It’s official: Akon’s single “Smack That” is overplayed. Don’t let fraternity guys, socially anxious underclassmen or the Scorekeeper’s DJ tell you any differently. The beat sounds too much like Usher’s 2004 hit “Yeah!” to be original, and Eminem’s mailed-in verse only speeds his tailspin from the bright, creative center of hip-hop royalty to shallow, royalties-centered hip hop. His is the most disappointing career devolution in music. And on top of that, Akon can’t even craft a new word for ass – at least Mystikal had the bravado to tell us what to shake. But there’s always a place for songs like “Smack That” in the college partyscape.
Just like the red cups and kegs of Natty Light, fun-loving students need to recognize songs like “Smack That” for what they are: addictions. Sure, it wasn’t so bad at first. Who can forget the rush and the ecstasy of the first time you heard Lil’ John scream “WHAT!”? The crowds couldn’t get enough and before long, the mainstream craved more. How else can Unk’s career be explained?
Soon, Akon, Unk and others will be forgotten – and deservedly so. Not all forgotten party-rappers warrant such a fate. The Pharcyde, an early-’90s poor-man’s A Tribe Called Quest, are the most consistently overlooked and undervalued contributors to hip hop. A feel-good, tongue-in-cheek group, Slim Kid, Imani, Bootie Brown and Fatlip were the alternative to West Coast gangsta rap. Never much of a commercial success, they represent what should be in hip hop today. Their career was a tragic tale mired by crack addiction, commercial failure and a considerable lack of gats. Their biggest hit, “Passing Me By,” was the opposite of Dr. Dre and Snoop Dogg’s party-friendly misogyny. The group masquerades as thumb-twiddling nervous teenagers, petrified by their dream girls. The lyrics lament like a pro.
Their other hit, the smooth “Runnin,’ ” reluctantly embraces the tough-guy image in the chorus (“Can’t keep runnin’ away”) and Bootie Brown’s moan: “My pappy never told me / how to knock a nigga out.” Every good stoner will (should) recognize the hazy “Pack the Pipe,” the feature track on Dave Chappelle’s “Half Baked” soundtrack. And their record industry critique “Somethin’ That Means Somethin’ ” should be required listening for this generation. Sadly, coy rappers and reluctant ghetto heroes (regardless of THC intake) didn’t fare well. Still, their midtempo style and sense of humor make the group’s album Bizarre Ride II The Pharcyde an undeniable classic. The Pharcyde is California attitude with enough gusto to power the party into the deep night.

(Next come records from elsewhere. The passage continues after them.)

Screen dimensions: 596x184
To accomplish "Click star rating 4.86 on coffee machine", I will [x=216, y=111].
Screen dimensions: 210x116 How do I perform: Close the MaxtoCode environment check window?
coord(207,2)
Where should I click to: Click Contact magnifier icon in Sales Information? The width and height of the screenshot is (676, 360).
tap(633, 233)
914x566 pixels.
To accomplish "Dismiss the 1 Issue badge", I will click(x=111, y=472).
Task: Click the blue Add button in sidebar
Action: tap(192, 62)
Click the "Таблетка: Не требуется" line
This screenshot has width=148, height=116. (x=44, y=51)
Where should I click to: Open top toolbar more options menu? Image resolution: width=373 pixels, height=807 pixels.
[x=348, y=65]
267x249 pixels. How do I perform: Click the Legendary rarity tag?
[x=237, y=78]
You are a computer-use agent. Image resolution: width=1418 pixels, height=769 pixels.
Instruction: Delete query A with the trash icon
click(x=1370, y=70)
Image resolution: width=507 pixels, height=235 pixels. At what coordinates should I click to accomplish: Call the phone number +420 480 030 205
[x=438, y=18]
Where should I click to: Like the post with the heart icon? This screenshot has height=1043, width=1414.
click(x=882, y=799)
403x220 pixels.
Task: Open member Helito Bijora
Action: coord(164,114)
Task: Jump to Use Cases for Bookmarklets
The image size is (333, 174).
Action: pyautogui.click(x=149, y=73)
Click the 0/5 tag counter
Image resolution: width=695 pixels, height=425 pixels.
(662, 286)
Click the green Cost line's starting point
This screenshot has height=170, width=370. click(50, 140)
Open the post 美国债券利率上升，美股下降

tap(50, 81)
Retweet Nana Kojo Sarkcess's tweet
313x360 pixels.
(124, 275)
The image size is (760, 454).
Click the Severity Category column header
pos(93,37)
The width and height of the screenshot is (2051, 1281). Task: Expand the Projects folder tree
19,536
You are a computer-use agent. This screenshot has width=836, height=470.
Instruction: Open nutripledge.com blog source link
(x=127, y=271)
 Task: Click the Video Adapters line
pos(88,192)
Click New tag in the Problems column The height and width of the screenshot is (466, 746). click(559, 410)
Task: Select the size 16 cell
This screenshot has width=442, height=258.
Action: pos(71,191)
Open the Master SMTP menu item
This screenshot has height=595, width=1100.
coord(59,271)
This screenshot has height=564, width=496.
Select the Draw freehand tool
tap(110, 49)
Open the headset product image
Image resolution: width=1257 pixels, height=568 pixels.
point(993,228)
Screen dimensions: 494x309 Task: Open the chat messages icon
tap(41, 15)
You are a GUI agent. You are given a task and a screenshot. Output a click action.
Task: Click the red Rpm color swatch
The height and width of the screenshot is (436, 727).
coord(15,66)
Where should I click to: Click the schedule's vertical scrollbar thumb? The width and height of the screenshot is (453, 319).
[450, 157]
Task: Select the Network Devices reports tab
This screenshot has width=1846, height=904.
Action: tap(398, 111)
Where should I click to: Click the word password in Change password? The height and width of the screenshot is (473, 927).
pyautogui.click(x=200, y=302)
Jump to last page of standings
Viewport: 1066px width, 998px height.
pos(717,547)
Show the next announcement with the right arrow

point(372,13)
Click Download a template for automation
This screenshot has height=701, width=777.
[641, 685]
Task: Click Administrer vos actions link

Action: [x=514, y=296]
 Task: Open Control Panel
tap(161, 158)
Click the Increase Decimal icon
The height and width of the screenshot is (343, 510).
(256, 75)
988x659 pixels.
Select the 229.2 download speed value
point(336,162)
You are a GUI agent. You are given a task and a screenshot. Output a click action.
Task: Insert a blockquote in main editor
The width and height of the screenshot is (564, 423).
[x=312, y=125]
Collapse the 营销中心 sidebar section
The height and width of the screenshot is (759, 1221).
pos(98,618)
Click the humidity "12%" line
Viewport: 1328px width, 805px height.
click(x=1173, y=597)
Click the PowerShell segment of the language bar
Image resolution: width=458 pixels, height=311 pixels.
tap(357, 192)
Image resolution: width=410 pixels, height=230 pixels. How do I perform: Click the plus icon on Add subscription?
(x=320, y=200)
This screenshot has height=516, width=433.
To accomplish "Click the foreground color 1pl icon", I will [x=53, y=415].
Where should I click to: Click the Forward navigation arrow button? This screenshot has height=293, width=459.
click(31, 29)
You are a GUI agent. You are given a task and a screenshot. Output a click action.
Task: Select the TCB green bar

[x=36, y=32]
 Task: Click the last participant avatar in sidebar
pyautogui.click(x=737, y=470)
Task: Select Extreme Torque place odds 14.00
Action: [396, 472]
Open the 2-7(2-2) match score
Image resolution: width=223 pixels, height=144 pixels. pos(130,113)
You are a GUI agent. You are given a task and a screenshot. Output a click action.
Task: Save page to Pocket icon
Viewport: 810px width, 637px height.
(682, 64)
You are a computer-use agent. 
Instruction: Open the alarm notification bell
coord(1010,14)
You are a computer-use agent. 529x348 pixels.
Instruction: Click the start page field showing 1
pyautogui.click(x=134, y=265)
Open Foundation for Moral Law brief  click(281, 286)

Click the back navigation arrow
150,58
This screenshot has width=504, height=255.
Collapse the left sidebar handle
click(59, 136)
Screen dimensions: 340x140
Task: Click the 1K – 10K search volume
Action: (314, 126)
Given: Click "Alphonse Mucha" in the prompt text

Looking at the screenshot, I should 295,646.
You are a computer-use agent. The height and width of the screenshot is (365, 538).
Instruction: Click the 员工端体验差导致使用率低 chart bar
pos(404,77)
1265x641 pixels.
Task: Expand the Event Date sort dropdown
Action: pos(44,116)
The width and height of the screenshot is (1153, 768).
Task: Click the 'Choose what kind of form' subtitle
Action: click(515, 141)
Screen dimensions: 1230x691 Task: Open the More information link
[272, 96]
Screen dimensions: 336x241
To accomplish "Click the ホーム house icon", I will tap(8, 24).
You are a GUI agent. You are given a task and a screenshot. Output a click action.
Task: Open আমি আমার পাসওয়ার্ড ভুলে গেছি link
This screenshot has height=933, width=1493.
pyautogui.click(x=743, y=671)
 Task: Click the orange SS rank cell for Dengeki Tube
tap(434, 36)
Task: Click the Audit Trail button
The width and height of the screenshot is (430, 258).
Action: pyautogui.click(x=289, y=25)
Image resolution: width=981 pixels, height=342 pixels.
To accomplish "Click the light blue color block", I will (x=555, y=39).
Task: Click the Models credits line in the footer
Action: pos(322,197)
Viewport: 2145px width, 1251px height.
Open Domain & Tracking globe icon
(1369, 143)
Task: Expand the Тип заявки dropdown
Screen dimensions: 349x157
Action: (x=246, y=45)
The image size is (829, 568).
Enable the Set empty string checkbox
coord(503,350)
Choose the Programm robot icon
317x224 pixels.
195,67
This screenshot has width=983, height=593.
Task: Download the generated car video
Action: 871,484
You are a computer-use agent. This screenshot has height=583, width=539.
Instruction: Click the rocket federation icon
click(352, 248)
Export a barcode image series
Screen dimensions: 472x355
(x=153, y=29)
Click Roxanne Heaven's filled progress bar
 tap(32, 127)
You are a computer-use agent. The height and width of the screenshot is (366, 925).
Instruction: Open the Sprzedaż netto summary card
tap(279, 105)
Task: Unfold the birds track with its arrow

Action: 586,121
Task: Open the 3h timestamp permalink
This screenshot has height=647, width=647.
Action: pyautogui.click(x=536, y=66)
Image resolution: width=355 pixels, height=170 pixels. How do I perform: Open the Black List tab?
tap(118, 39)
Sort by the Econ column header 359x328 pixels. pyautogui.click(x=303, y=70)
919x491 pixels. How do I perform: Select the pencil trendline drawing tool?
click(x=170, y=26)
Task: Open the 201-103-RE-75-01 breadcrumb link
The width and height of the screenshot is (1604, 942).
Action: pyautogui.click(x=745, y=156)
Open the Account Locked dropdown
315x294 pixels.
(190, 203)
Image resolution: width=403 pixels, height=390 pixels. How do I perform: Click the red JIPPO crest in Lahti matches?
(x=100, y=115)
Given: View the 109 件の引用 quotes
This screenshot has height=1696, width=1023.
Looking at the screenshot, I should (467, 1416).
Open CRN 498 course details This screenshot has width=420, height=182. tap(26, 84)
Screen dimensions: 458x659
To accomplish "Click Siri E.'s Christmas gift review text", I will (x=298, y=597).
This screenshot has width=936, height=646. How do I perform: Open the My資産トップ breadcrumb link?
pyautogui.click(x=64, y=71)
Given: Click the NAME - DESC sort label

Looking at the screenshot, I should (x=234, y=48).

Thankfully, The Pharcyde is not lost. Bootie Brown’s appearance on the Gorillaz’s Demon Days shines. Regretfully, a reformed duo limps on, a musical amputee.
To be fair, there are certainly bright spots in today’s hip hop. Ghostface’s Fishscale and The Clipse’s Hell Hath No Fury were the best albums of 2006. Old-school roots are celebrated and resurrected in the likes of the OkayPlayers troupe, Canadian-born K-os, DJ Shadow, RJD2 and the community-college version of Common, Lupe Fiasco.
The mainstream brand of vapid, hyper-produced hip hop continues to dominate. While most public playing of old-school hip hop is reserved for theme parties – and even then, usually limited to Sir Mix-A-Lot and “Nuthin’ but a G Thang” – the The Pharcyde and other forgotten gems go unheard, scripts unflipped. How to rescue parties and eardrums nationwide? An immediate ceasefire of assaulting beats is needed, and as Akon says, “just kick it like Tae Bo.”